A possible alternative mechanism of the eating-inhibitory effect of acute DGAT-1 inhibition is a stimulation of the production and release of satiating gut peptides such as glucagon-like peptide-1 (GLP-1) and peptide tyrosine-tyrosine (PYY). GLP-1 and PYY are increased in dgat-1^−/− mice (51), and some evidence indicates that pharmacological DGAT-1 inhibition also leads to an enhanced release of these two hormones (35, 52) in addition to the here described metabolic changes. GLP-1 and PYY inhibit eating under various circumstances (53), and may therefore also be involved in the inhibition of eating after DGAT-1 inhibition. Clearly, further studies are required to identify the exact mechanism(s) of this effect.
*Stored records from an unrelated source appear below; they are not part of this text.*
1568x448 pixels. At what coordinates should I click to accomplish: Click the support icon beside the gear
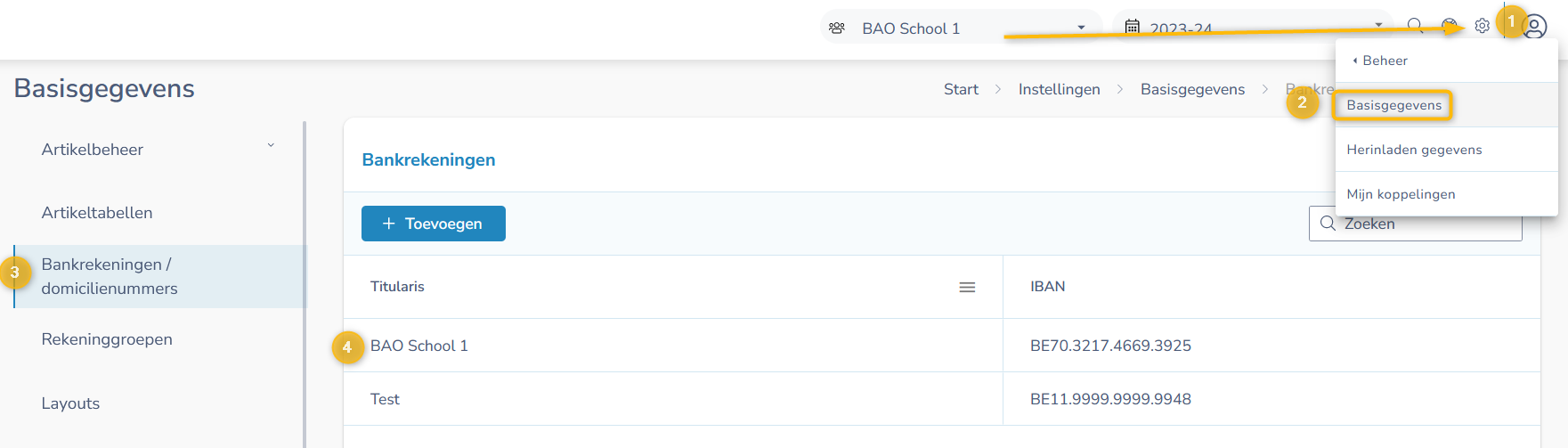1449,26
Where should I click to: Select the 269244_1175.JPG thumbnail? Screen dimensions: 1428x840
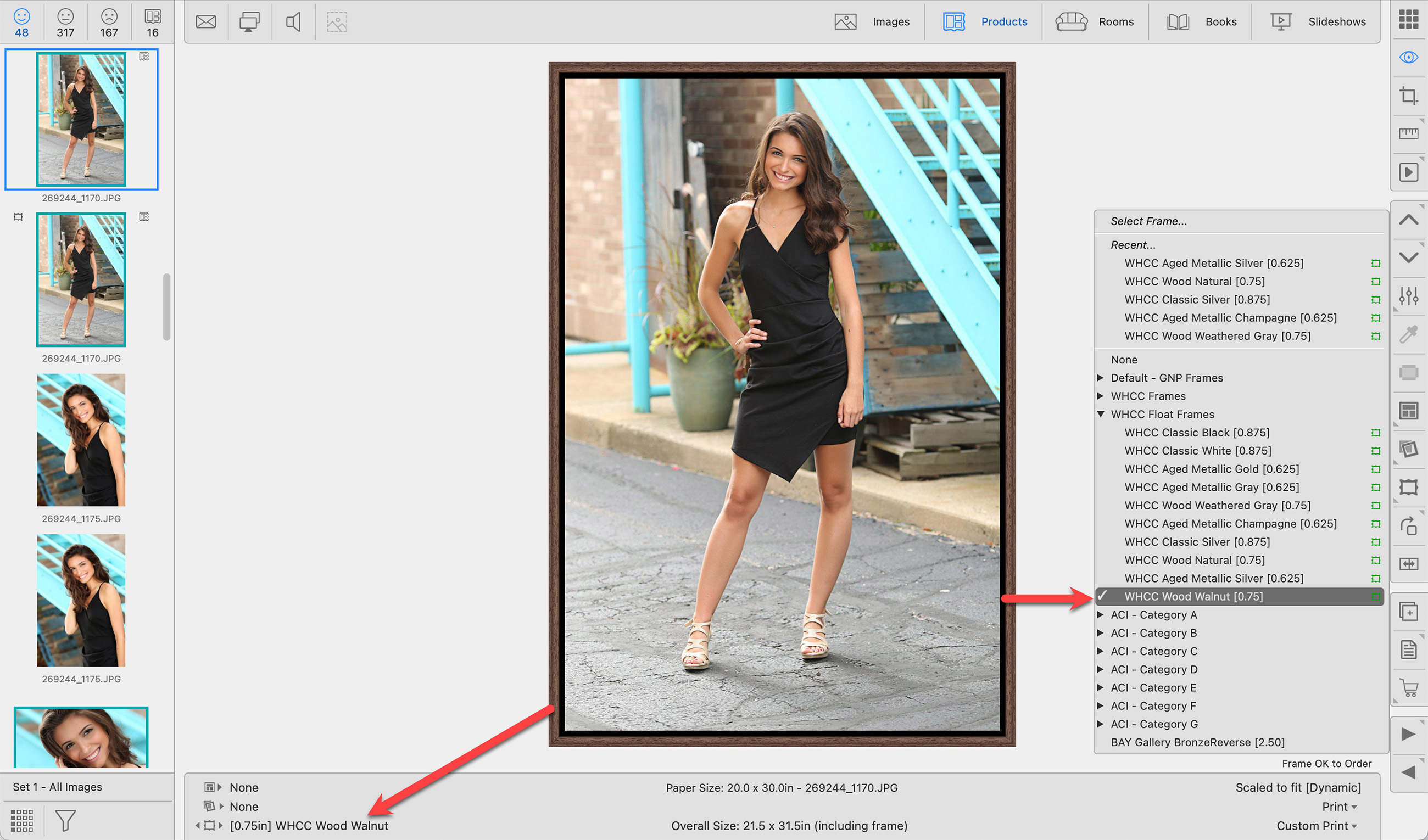click(x=81, y=440)
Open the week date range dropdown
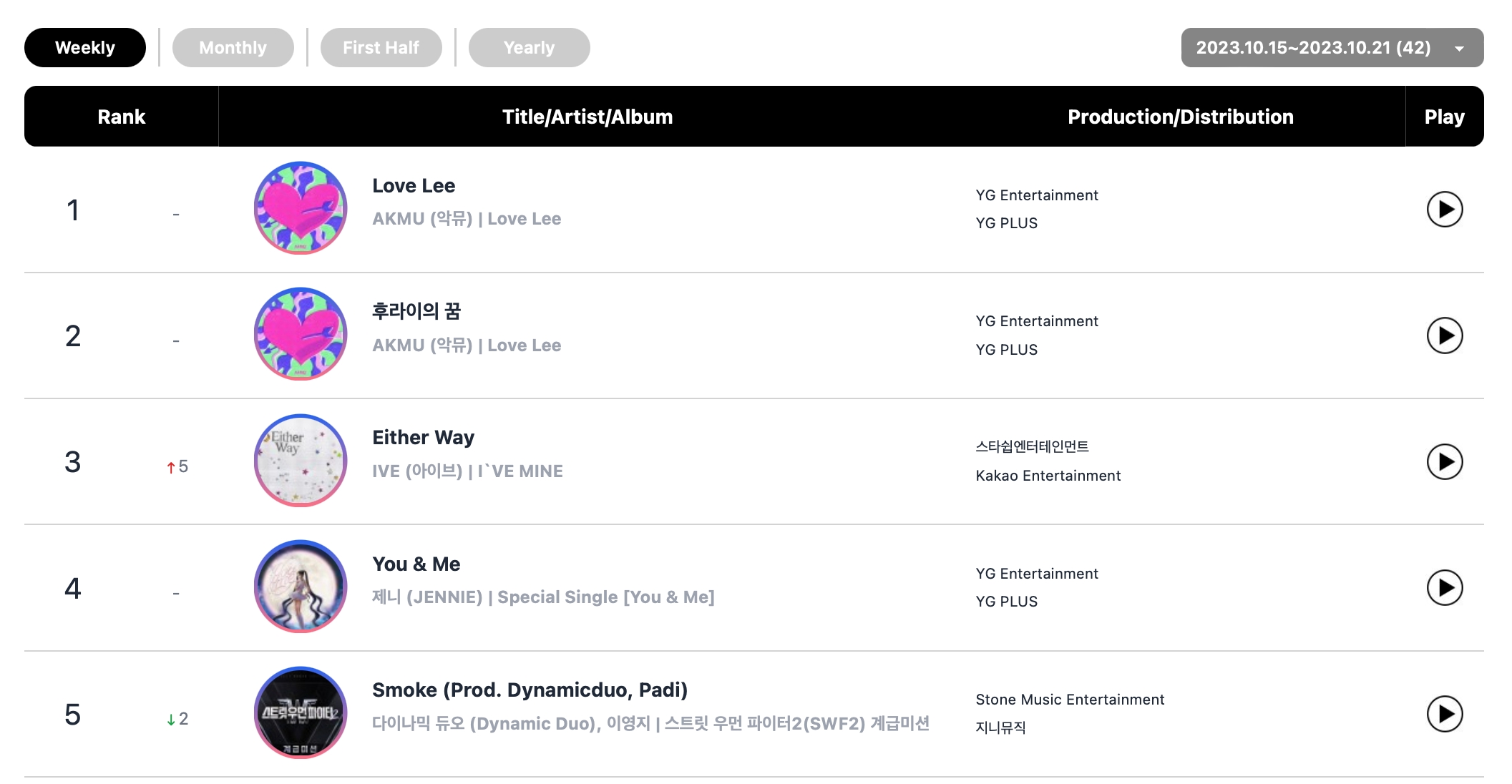 tap(1313, 48)
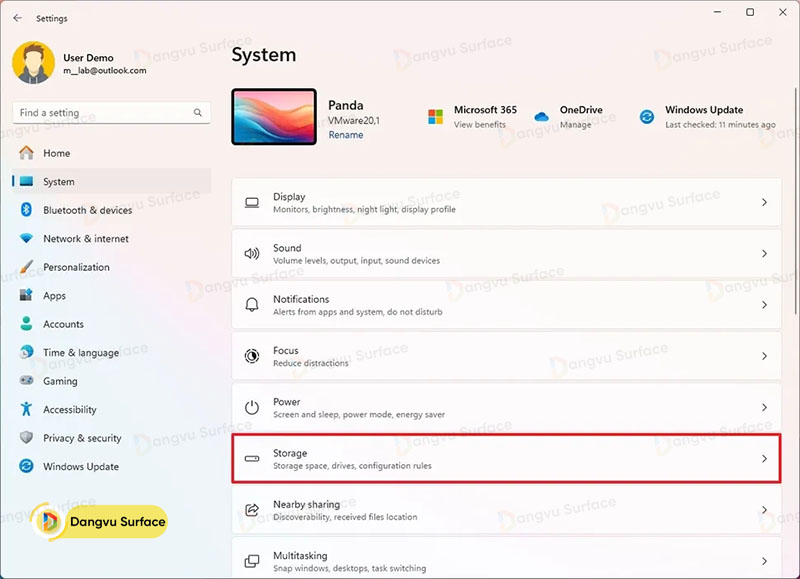This screenshot has height=579, width=800.
Task: Click Manage under OneDrive
Action: 574,124
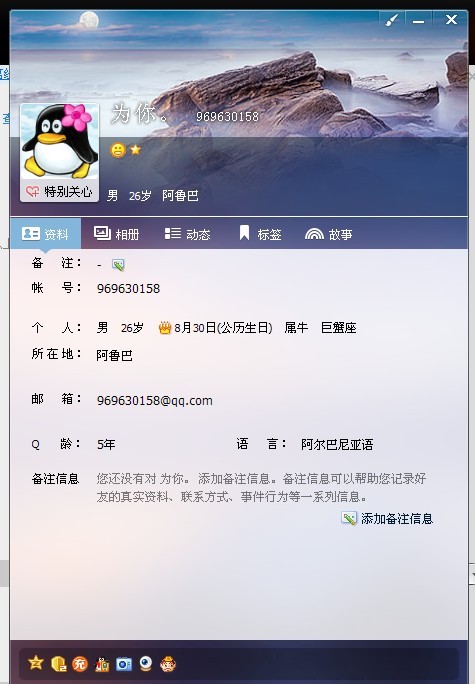
Task: Click the email 969630158@qq.com
Action: (155, 400)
In summary, we show that inhibition of intestinal DGAT-1 by a small-molecular DGAT-1 inhibitor (Compound 2) (17) decreases food intake in rats and attenuates the postprandial lipidemia when the dietary fat content is high. The results indicate that DGAT-1 inhibition increases enterocyte FAO and ketogenesis when dietary fat is available, which may explain the observed whole body metabolic shift to FAO. This upregulation of intestinal lipid catabolism presumably contributes to the decrease in postprandial serum TAG levels and to the inhibition of eating. The beneficial effect of DGAT-1 inhibition on postprandial metabolism and food intake make DGAT-1 an attractive pharmacological target to counter overeating and hyperlipidemia, two hallmarks of obesity.